She smirks at him. “Sorry, it’s been a while. Is that a  _touch me_ , Annabeth? Or an  _I want to touch you,_  Annabeth?”

“ _Both_.”

His hands are on her again, shoving the skirt of her dress up higher until it’s bunched around her waist and she sucks in a sharp breath as his knee works between her thighs and he pulls her leg tighter around him. The pleasure is delicious, and there’s no stopping the way her hips stutter down against him without her say so. Not that she’d say anything different, right now.

She tries to return the favour, fumbling with his belt, but he does it again. And again, again, sending rolling waves of need crashing through her body until she just grips at his waist instead, kissing his chest, his shoulder, his throat.

His mouth finds her ear. “I’m going to get you off like this,” he murmurs, and it’s the most sensual thing she’s ever fucking heard. “Fully clothed, clinging to me. And then I’m going to take you into my bedroom and eat you out until you can’t remember your own fucking name…”
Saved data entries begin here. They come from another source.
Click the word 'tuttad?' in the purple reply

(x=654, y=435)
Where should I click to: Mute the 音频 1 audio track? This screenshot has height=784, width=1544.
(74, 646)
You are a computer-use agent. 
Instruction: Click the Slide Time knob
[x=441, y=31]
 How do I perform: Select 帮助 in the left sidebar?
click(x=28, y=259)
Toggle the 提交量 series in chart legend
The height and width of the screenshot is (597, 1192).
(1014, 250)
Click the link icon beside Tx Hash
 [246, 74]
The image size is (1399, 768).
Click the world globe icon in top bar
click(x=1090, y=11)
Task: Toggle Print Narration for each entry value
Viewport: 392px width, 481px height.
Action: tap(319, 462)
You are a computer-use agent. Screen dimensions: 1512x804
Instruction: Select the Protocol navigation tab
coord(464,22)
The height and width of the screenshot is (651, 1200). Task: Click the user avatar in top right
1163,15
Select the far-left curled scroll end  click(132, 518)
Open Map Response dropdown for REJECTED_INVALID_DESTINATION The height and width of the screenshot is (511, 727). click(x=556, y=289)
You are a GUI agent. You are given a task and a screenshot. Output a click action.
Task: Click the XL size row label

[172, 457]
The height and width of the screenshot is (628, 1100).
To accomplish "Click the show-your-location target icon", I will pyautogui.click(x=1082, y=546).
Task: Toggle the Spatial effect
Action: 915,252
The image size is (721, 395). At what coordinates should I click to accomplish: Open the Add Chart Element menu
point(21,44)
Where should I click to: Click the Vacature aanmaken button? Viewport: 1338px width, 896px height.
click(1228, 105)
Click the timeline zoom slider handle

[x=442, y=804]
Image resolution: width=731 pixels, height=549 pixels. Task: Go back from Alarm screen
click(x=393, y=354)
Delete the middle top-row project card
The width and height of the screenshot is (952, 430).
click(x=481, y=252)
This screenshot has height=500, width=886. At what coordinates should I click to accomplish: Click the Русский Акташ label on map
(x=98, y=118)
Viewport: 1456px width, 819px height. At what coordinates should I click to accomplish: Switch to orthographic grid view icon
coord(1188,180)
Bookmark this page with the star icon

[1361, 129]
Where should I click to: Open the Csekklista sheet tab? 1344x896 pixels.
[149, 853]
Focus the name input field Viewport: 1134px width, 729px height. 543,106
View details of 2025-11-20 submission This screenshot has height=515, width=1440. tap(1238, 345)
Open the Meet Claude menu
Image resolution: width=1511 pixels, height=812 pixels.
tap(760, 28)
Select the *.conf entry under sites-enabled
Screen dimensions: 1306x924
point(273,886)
She whimpers. She can’t help herself, and the sound from her draws a harsh pant from him. She rubs against him like a fucking teenager and doesn’t care, spellbound by the low sound of his voice in her ear detailing exactly how he’s going to fuck her, and  _that_  is confidence, that’s the change that’s happened in the both of them in the years since their separation, except there’s no time to analyse personality shifts right now because it feels  _so fucking good_ —

Annabeth shatters. The heat, the friction, his stupid voice, it build and builds until she can’t contain it anymore. He’s right, and she doesn’t mind proving it to him, her hands somehow having ended up draped over his shoulders, nails digging into sun bronzed skin. Clinging. The memory of a low cry lingers, and she realises after a second or two of nothing but harsh breathing and aftershocks that it had been her.

She doesn’t care. There are worst sex sounds to make, and this man has probably heard all of them from her. It takes her another couple of seconds to realise that she’d bitten him, and she winces, pressing soft kisses to the teeth marks until the kisses become less soft and Percy shudders, all the way down his stupid, perfect body.

“I have an amendment,” she informs him, working her mouth slowly up the sweat slicked skin of his neck until _she_  can reach his ear. “To your plan. From before.”

“O-oh?”

The confidence is hot –  _unbelievably hot_. But the flush to his cheeks, the way he stutters as he remembers exactly what filthy things had spilled from his lips in the heat of the moment, Annabeth likes that as well. It definitely helps steady her hands as she deals with his belt, and the button, and the zip.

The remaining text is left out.